26 maggio 2020
Aggiornato 04:30
Immigrazione

«Dalle cosiddette Ong di nuovo opera di fiancheggiamento dei trafficanti»: la denuncia di Gasparri

Maurizio Gasparri, senatore di Forza Italia, commenta così il recente scontro tra l'ong Open Arms e la guardia costiera libica nel Mediterraneo

Barcone di migranti
Barcone di migranti ANSA

ROMA - «Le cosiddette Ong stanno riprendendo su vasta scala un'opera di fiancheggiamento dei trafficanti di persone che operano in Libia». La denuncia arriva da Maurizio Gasparri, senatore di Forza Italia, secondo cui in particolare una ong spagnola, Open Arms, sarebbe colpevole di aver «sfidato la guardia costiera libica che chiedeva giustamente di poter riportare sul proprio territorio le persone illegalmente partite dalle coste africane». L'episodio a cui fa riferimento Gasparri è avvenuto il 15 marzo vero le ore 10.30, quando, dopo alcuni salvataggi effettuati dalle ore 7 dalla ong su segnalazione della Guardia Costiera italiana, l’imbarcazione di Open Arms è stata contattata via radio dalla guardia costiera di Tripoli, che ha intimato di consegnare i migranti soccorsi alla nave libica, ma gli spagnoli hanno rifiutato. Un episodio commentato duramente dal senatore Gasparri, che ha ricordato: «Abbiamo varato, nella scorsa legislatura, un regolamento per le Ong che deve essere rispettato da tutti. Anche dalle autorità italiane e dalla guardia costiera del nostro Paese»

«Tenere alta la guardia"
"Si è discusso nel Parlamento
- aggiunge - sono state prese delle decisioni all'unanimità grazie all'iniziativa di Forza Italia. Ora non si può ricominciare daccapo. L'Italia deve contribuire a una politica di controllo delle nostre frontiere marittime. Queste Ong svolgono un'azione temeraria, sono un pericolo nel Mediterraneo. Siamo consapevoli che in Italia non solo le iniziative di Forza Italia ma anche l'impegno di altre forze politiche hanno contribuito a un'inversione di rotta.
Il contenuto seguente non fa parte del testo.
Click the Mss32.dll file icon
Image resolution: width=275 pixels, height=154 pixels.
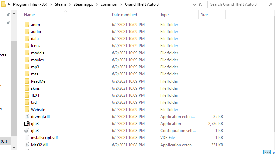pos(27,145)
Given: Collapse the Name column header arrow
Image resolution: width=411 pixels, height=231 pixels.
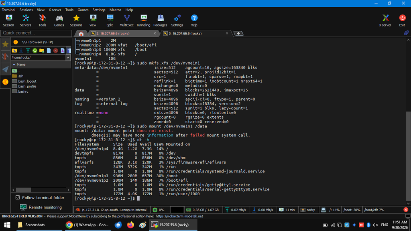Looking at the screenshot, I should pos(14,65).
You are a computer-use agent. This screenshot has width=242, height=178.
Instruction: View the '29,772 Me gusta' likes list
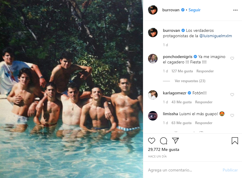click(x=164, y=149)
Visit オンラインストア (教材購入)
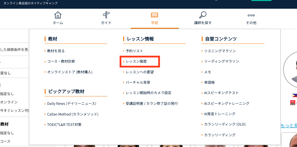This screenshot has width=297, height=147. point(69,72)
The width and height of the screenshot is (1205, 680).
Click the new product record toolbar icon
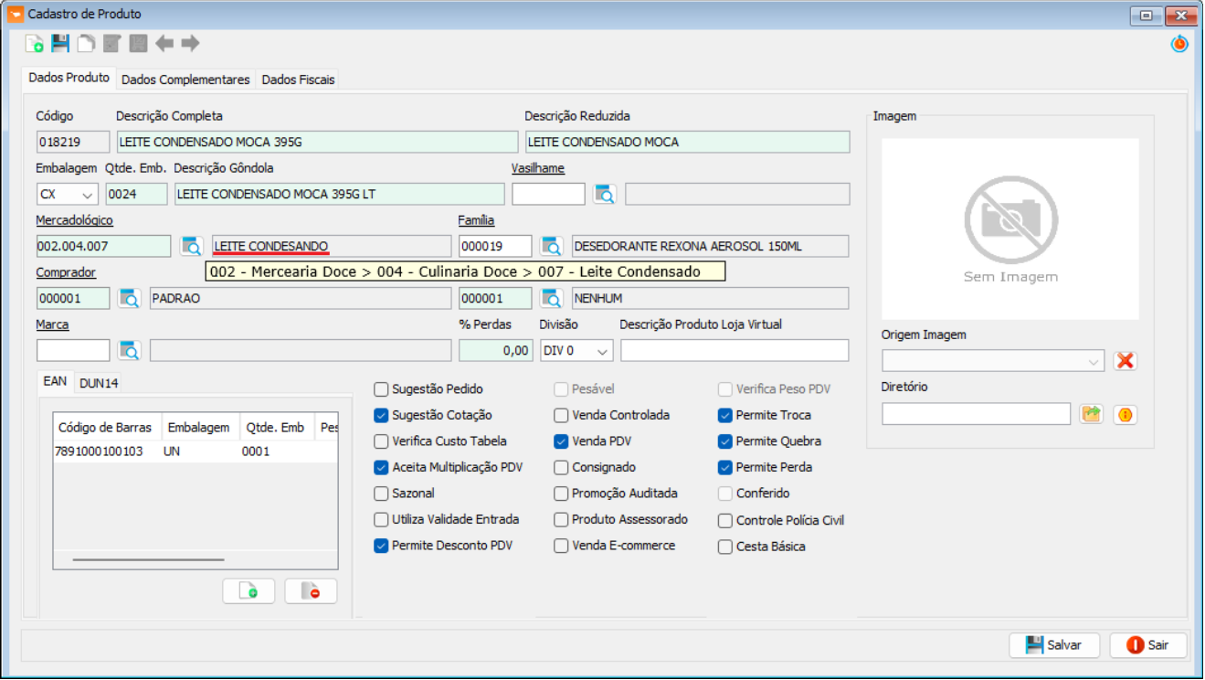[x=35, y=43]
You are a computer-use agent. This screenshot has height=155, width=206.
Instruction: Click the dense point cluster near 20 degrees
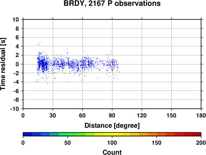point(43,64)
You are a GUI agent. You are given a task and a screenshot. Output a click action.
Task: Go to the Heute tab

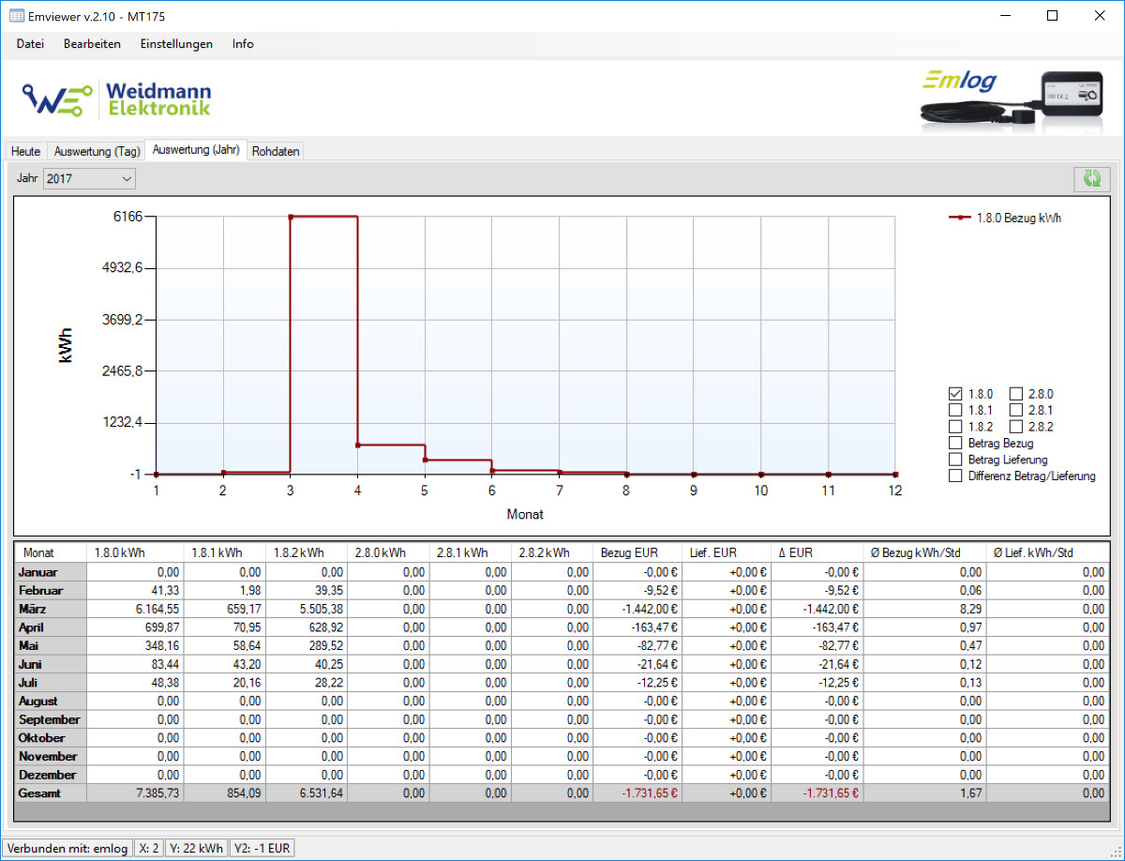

Bisogna tenere alta la guardia, denunciare ciò che sta avvenendo e mettere in evidenza l'azione provocatoria che alcune Ong stanno nuovamente mettendo in atto nel Mediterraneo».

Frontex: calo di sbarchi in Italia
Intanto, Frontex fa sapere che a febbraio sono stati 3.400 gli attraversamenti irregolari delle frontiere esterne dell'Ue lungo le quattro principali rotte migratorie del Mediterraneo (centrale, occidentale e orientale) e dei Balcani. Si tratta di una cifra inferiore di quasi tre quarti a quella registrata un anno fa. Il calo c'è stato soprattutto riguardo agli arrivi in Italia, mentre sono stabili quelli registrati in Grecia e in Spagna.  Nei primi due mesi di quest'anno, il numero totale degli attraversamenti irregolari si è dimezzato, portandosi a 12.000, con un calo in larga parte dovuto alla minore pressione migratoria lungo la rotta del Mediterraneo centrale, che porta in Italia migranti provenienti principalmente dalla Libia. In dettaglio, gli arrivi in Italia lungo questa rotta a febbraio sono meno di 800, meno di un decimo della cifra registrata nello stesso mese del 2017. Il numero totale di migranti registrato su questa rotta nel periodo gennaio-febbraio è calato del 61 per cento, attestandosi a 5.200. Il calo è dovuto in particolare alla diminuzione dei barconi in partenza dalle coste libiche lo scorso mese, a causa dell'aumentata attività della Guardia costiera libica e anche delle cattive condizioni atmosferiche.